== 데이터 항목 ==

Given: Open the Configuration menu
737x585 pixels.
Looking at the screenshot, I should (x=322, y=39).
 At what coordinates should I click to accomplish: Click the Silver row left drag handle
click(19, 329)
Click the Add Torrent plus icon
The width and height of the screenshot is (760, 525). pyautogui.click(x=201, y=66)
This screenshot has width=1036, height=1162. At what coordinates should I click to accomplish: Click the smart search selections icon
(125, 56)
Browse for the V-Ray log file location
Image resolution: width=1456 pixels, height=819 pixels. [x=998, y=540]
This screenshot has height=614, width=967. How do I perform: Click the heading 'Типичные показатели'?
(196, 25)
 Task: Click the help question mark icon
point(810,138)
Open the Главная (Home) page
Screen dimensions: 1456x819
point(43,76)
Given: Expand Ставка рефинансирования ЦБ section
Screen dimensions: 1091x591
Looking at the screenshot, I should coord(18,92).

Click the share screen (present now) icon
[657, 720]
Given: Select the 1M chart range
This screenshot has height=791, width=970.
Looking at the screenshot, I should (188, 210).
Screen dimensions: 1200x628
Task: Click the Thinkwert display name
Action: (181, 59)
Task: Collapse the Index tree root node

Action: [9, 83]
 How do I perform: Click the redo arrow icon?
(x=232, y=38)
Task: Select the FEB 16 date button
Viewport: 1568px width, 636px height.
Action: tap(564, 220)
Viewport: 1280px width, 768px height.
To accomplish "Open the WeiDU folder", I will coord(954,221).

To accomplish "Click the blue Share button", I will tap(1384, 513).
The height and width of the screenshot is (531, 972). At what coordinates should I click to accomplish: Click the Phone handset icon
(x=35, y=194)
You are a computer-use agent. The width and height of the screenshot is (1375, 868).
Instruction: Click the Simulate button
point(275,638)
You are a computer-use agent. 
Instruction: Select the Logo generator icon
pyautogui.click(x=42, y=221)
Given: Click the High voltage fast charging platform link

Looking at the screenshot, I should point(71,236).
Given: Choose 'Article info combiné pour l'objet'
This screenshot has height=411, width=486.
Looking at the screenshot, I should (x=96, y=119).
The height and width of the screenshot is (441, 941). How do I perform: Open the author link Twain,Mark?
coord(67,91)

== 문제 ==
데이터에서 "Given: Click the"이 들어 있는 줄에서 시작해 데이터의 마지막 줄에서 끝나는 부분을 다시 적으세요. "Given"는 "Goal"로 바꾸고 나머지는 그대로 두세요.

== 완성된 풀이 ==
Goal: Click the High voltage fast charging platform link

Looking at the screenshot, I should point(71,236).
Goal: Choose 'Article info combiné pour l'objet'
This screenshot has height=411, width=486.
Looking at the screenshot, I should (x=96, y=119).
The height and width of the screenshot is (441, 941). How do I perform: Open the author link Twain,Mark?
coord(67,91)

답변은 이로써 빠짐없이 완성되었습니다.